At the time, Fox executives made the point that the network gets paid from C3 or C7 ratings (the average commercial ratings plus three or seven days of time-shifting). But when has Fox, or any other network, released those C3 numbers regularly?
The answer: hardly ever. Now, to be fair, some of this has to do with the release of that data, an odd timing of every two weeks or so from Nielsen.
Since Fox made it a point of bringing up that it gets paid on these ratings -- actually singling out C7 in particular -- should you expect to see this data as well? Don’t hold your breath.

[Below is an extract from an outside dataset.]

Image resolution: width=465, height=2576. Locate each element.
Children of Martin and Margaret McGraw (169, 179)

Why not? We are not sure. Perhaps it is too close to business affairs. But C3 (primarily) and C7 (a growing metric) are virtually the only media point measures for TV advertisers when it comes to prime-time, non-sports, non-news programming.

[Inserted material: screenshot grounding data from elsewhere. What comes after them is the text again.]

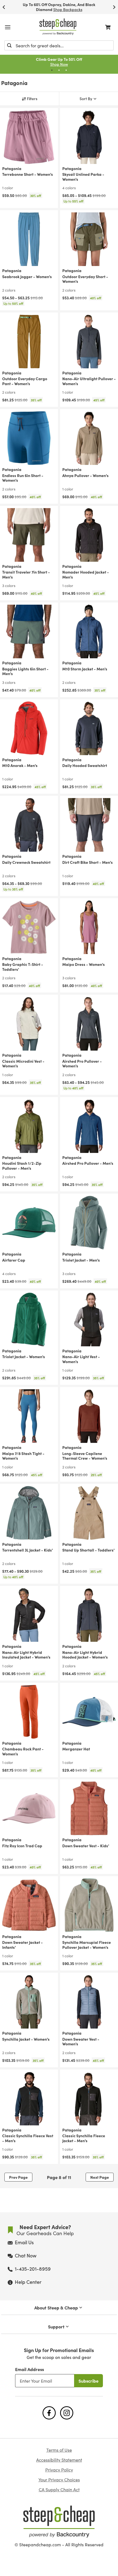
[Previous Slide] (4, 7)
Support (56, 2326)
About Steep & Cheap (56, 2307)
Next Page (99, 2177)
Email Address (29, 2369)
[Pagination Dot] (51, 70)
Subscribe (88, 2381)
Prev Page (18, 2177)
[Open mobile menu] (7, 27)
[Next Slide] (114, 7)
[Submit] (9, 45)
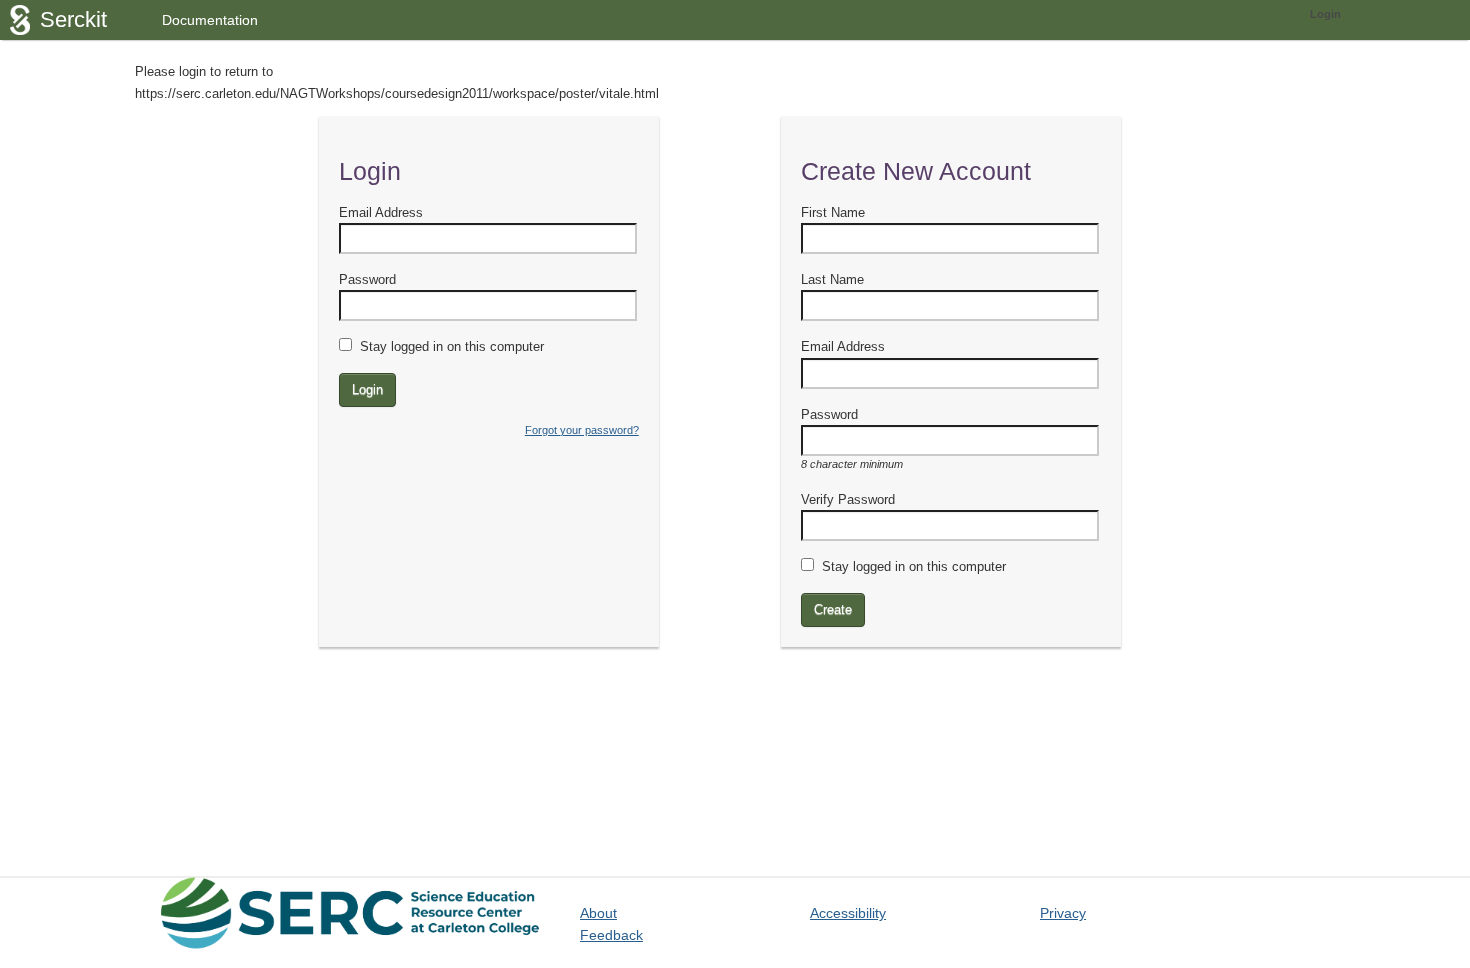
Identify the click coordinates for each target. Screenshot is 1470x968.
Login (1325, 14)
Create (833, 609)
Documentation (210, 20)
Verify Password (848, 499)
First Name (833, 212)
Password (367, 279)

This C3 data -- as flawed as it might be for many -- is the “currency” for how and where national TV advertisers will spend their media dollars. (TV sports and news get bought by advertisers with little time-shifting data, since viewership is virtually all live).
TV executives complain live program data doesn’t amount to anything. But media agencies -- in lieu of daily commercial ratings releases -- use live program plus same day ratings as a predictor of what a specific episode of a TV shows will do under C3 data.
And for others -- TV producers and executives -- live program data still offer some insights, knowing how many people watched a linear airing of a TV show as soon as it was available.
Everyone talks about big data. There is so much of it, and business executives can slice and dice for their needs. But maybe not everyone thinks that way.